Reproduce the following passage on HPV vaccination in full, without any changes.

● EXTRACT TO READ
++++++

Human papillomavirus (HPV) vaccination programs have led to significant decreases in cases of anal and genital warts, HPV infections, and precancerous lesions in young girls and women, providing evidence the vaccines could lead to a significant drop in cervical cancer rates, according to a study published recently in The Lancet.
HPV can lead to cervical, vulvar, vaginal, anal, penile, and throat cancers, as well as genital warts. According to the CDC, about 14 million people become newly infected with HPV each year, and about 33,700 adults are diagnosed with cancer caused by HPV, including 12,000 women with cervical cancer.
In the United States, FDA has approved Merck's Gardasil 9 to protect against nine strains of the HPV virus, though it is not effective against strains to which individuals already have been exposed. FDA also has approved GlaxoSmithKline's Cervarix for use in females ages 9 to 25 to protect against two strains of the virus. According to experts, the vaccines are most effective when administered before people become sexually active.

++++++

● SOURCE DATA

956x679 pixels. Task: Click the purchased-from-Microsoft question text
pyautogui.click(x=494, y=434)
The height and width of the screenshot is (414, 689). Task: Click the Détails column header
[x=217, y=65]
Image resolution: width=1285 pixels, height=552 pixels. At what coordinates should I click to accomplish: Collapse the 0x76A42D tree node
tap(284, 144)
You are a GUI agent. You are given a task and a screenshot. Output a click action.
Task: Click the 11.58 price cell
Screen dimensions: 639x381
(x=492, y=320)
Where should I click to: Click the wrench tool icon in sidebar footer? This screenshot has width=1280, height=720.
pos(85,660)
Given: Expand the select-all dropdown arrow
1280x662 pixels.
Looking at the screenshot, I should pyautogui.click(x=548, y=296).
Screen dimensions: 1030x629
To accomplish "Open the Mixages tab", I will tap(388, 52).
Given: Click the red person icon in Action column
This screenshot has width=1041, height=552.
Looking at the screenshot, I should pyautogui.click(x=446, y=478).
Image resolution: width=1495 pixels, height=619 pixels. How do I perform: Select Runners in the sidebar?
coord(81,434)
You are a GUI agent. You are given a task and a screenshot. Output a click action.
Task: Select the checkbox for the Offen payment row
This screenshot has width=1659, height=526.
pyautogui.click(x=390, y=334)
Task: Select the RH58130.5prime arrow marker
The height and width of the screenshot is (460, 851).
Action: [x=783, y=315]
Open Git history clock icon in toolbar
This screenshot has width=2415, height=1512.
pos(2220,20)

++++++

● RESULT OF THIS EXERCISE
Human papillomavirus (HPV) vaccination programs have led to significant decreases in cases of anal and genital warts, HPV infections, and precancerous lesions in young girls and women, providing evidence the vaccines could lead to a significant drop in cervical cancer rates, according to a study published recently in The Lancet.
HPV can lead to cervical, vulvar, vaginal, anal, penile, and throat cancers, as well as genital warts. According to the CDC, about 14 million people become newly infected with HPV each year, and about 33,700 adults are diagnosed with cancer caused by HPV, including 12,000 women with cervical cancer.
In the United States, FDA has approved Merck's Gardasil 9 to protect against nine strains of the HPV virus, though it is not effective against strains to which individuals already have been exposed. FDA also has approved GlaxoSmithKline's Cervarix for use in females ages 9 to 25 to protect against two strains of the virus. According to experts, the vaccines are most effective when administered before people become sexually active.